● PROBLEM REQUIREMENTS
Resume the blog post about living with PTSD after the paragraph on lost sleep and safety, carrying on in the same first-person voice.

PAGE EXCERPT: Begin

Saturday, August 20, 2016

Like A Thief In The Night



It's been two years since the incident that caused my PTSD happened.  My life has changed dramatically since that fateful day. There are times when I feel I have come to terms with my new reality and then there are times when I long for the life I had pre-PTSD.

For me, PTSD has been like a thief in the night.  It has robbed me of so much.  Just like any robbery, you notice the big stuff that is missing first; the stuff that is obviously gone.  Yet as the initial shock wears off, you begin to notice other things are missing and as time goes on the list seems to grow longer and your sense of loss, frustration and hurt increases.

It's hard to explain what the last two years have been like for me.  The initial shock and terror; the sleepless nights, the nightmares when I did sleep.  The fear of being alone battling with the fear of being around people.  I was shattered, I felt fragile, lost.  Thankfully, I sought and got help early. However, while it made a huge difference in my ability to cope, it couldn't return me to the "me" I used to be.  I miss that me; more than words can say.

My sense of peace and being safe was stolen from me. I couldn't sleep, didn't sleep.  For the longest time I would consider it a good night if I got more than two hours of sleep a night.  Sleeping pills didn't help and the lack of sleep made me feel weak, fragile, brittle.  In the past I never worried about "being safe" I just knew I was and that allowed me the freedom to travel alone, to go wherever I wanted when I wanted. After the incident I had trouble even going grocery shopping alone; I felt robbed of my freedom.

PAGE EXCERPT: End
DATA: Begin

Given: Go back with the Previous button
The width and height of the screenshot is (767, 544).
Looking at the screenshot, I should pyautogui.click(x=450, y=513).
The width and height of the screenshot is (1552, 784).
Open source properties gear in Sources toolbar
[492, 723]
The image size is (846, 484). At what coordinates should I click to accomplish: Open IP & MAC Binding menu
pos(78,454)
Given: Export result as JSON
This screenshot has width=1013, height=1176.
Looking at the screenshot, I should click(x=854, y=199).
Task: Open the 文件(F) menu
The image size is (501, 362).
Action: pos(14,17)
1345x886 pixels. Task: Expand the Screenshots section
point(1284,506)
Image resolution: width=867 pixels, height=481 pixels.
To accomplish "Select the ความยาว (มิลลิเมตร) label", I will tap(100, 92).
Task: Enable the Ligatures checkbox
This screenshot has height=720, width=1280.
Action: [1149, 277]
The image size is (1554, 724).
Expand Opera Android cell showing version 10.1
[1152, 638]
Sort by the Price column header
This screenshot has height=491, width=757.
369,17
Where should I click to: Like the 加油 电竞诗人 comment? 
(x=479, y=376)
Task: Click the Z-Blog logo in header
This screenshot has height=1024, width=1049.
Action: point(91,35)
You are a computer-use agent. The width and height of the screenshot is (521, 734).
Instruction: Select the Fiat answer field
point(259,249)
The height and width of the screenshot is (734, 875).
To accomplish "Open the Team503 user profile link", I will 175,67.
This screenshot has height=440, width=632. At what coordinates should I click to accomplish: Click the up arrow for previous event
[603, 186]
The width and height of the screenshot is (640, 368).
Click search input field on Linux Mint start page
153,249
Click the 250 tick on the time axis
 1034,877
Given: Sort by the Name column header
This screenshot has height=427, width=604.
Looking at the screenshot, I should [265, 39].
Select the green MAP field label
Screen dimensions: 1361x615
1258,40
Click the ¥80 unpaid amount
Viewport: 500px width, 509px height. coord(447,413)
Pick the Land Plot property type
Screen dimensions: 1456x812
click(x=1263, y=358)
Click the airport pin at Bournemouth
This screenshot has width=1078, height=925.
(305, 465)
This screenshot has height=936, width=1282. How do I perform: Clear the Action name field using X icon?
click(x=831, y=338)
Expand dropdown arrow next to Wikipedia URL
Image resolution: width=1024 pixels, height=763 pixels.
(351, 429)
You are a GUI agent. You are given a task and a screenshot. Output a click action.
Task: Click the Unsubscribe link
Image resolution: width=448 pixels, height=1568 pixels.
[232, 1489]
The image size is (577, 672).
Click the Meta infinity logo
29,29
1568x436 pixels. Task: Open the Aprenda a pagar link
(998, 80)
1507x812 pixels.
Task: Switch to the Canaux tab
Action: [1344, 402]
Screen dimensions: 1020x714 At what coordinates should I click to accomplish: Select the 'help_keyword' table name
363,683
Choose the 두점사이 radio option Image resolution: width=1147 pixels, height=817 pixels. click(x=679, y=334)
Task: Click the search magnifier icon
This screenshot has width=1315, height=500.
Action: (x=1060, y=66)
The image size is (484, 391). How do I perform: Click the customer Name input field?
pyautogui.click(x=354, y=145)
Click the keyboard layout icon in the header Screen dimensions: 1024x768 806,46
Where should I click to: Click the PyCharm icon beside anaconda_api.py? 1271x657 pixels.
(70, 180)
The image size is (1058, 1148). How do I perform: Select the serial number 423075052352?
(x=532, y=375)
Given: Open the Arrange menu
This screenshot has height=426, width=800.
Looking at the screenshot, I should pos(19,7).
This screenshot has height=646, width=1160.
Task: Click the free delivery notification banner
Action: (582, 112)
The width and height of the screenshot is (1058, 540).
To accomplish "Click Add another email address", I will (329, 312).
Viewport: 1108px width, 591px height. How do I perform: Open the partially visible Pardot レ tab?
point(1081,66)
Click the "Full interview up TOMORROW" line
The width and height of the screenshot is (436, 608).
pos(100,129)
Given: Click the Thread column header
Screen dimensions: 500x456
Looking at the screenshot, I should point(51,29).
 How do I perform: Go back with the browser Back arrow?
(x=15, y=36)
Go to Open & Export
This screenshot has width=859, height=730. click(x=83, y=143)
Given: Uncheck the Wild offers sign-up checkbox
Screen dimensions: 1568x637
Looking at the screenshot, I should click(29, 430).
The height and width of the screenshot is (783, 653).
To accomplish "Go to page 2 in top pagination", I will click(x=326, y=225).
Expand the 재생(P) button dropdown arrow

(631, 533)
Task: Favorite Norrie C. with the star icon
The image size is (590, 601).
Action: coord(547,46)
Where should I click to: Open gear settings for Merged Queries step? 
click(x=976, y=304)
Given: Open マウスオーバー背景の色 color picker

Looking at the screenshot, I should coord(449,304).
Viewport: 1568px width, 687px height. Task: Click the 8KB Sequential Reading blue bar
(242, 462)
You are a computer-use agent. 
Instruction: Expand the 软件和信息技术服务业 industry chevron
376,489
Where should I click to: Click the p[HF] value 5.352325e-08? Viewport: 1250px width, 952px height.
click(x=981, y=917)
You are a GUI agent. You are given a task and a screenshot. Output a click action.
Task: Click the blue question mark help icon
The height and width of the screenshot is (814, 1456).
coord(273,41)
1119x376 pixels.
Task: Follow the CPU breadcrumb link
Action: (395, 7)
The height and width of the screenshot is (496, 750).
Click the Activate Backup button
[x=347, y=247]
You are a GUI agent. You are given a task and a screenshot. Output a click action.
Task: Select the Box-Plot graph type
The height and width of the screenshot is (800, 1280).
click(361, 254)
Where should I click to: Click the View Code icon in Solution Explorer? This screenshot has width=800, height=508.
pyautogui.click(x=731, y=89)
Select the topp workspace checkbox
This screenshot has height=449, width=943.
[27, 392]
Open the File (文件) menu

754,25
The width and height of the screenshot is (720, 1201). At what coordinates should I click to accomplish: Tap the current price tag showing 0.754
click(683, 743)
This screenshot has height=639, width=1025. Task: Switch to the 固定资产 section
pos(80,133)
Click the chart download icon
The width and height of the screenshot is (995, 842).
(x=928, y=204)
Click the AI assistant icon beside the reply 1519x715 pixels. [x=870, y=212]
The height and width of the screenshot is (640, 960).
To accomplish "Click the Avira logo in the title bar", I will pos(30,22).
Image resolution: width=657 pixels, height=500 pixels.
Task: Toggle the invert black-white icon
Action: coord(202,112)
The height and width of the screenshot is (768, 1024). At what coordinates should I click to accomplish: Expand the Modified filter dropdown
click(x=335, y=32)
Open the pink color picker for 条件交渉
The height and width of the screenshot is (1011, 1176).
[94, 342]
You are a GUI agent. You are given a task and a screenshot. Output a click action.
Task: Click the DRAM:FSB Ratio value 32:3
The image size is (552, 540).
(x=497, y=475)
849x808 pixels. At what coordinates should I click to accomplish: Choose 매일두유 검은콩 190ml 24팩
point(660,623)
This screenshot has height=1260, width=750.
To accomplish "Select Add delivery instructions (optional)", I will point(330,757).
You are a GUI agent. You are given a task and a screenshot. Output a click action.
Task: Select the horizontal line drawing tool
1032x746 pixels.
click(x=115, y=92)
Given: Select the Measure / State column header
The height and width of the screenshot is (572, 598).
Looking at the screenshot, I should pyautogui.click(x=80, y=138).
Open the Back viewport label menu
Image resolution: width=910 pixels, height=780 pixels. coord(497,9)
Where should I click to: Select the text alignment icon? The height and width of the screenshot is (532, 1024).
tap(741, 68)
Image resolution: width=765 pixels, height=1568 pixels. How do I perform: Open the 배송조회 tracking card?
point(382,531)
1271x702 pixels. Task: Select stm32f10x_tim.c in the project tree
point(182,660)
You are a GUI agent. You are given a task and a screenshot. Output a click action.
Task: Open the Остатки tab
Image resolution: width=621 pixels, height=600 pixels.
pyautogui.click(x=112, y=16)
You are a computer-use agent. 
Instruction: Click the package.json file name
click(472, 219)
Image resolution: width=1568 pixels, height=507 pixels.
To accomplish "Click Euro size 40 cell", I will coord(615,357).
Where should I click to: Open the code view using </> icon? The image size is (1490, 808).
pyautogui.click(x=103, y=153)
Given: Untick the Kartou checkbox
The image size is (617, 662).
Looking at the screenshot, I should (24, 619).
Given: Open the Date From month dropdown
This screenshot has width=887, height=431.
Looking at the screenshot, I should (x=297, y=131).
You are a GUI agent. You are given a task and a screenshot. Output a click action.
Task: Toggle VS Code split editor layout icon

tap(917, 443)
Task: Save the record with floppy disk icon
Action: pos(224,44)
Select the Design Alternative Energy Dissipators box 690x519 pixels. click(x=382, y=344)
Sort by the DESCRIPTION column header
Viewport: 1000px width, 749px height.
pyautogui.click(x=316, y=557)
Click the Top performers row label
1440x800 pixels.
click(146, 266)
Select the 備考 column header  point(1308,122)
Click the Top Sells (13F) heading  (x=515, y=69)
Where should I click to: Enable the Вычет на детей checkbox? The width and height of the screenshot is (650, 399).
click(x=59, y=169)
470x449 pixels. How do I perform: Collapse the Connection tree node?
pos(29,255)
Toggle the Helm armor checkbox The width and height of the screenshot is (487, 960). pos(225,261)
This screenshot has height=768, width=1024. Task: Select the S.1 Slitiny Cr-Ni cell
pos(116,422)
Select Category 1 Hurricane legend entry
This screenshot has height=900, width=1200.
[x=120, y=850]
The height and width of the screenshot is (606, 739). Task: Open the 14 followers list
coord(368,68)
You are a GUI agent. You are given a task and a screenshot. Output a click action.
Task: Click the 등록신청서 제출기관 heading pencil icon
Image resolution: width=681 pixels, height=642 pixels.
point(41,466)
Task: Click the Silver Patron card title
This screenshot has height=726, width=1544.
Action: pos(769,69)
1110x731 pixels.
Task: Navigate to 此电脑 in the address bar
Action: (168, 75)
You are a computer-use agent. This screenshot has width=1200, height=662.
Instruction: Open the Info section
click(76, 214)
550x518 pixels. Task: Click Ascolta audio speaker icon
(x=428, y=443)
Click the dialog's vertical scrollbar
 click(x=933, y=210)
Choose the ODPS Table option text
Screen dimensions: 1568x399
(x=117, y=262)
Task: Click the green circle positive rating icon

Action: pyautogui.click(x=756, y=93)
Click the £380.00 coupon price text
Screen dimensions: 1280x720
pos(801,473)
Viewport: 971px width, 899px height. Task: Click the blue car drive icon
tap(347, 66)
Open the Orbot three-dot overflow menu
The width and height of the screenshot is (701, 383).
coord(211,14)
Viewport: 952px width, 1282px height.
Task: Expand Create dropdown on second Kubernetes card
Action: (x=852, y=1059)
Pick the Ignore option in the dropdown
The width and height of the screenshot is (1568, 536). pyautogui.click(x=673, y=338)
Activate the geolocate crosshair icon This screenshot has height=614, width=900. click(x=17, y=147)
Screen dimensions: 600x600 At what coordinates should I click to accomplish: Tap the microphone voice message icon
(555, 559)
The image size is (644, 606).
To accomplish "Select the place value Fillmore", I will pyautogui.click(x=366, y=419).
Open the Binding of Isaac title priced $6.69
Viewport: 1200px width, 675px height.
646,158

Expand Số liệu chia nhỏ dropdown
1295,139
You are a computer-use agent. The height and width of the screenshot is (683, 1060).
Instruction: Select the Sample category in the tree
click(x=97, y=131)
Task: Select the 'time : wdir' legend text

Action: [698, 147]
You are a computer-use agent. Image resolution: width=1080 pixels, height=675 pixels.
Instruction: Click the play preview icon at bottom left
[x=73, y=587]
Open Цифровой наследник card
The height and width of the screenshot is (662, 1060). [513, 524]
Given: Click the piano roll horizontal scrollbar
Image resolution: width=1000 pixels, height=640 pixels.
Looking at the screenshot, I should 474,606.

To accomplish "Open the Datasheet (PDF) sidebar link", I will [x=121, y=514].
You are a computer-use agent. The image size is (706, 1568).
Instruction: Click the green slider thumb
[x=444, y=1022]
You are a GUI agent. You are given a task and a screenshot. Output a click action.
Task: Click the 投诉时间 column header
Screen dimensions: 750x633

DATA: End

● WRITTEN ANSWER
Also stolen was the joy of driving.  Oh how I loved to drive.  Anywhere, everywhere, I would hop in my car and go.  I didn't think twice about travelling alone, going on road trips which were literally thousands of kilometers long.  Traffic and construction never bothered me.  As long as there were tunes to listen to and I was on my way to somewhere, I was happy. For months after the incident, I struggled to make the 30 minute drive to my boyfriend's home.  Traffic caused my heart to race; being stuck in gridlock would give rise to panic. Even stopping at traffic lights was stressful, pedestrians and jaywalkers all became potential threats. Even though I am much more comfortable driving these days, the joy of driving is no longer with me. I hope it will return; it was my bliss.

With time and help, I was able to adjust to my new way of living.  Then I got called to testify as a witness; twice.  Each time I had to go over (and over) what I witnessed. Afterwards, I felt spent and like I was right back at the scene, reliving it all over again and reliving the symptoms the initial experience created.  I felt robbed of the present and pushed back into the past, not once, but twice.  Stress, anxiety, and the feeling like I was living in an unending nightmare is how I felt after each court appearance.

After each court appearance, I waded through months of sleeplessness, moments of blind panic, days where I struggled to get things done. I had family and friends checking in on me.  I know they were worried; perhaps even a little afraid for me and they didn't know what to do to help me.  Funny thing is, I didn't know what they could do to help either. Days became weeks, weeks became months. There were a lot of bad days and also some good days. Then, slowly, the good days began to outnumber the bad until once again I was adjusting to a new norm.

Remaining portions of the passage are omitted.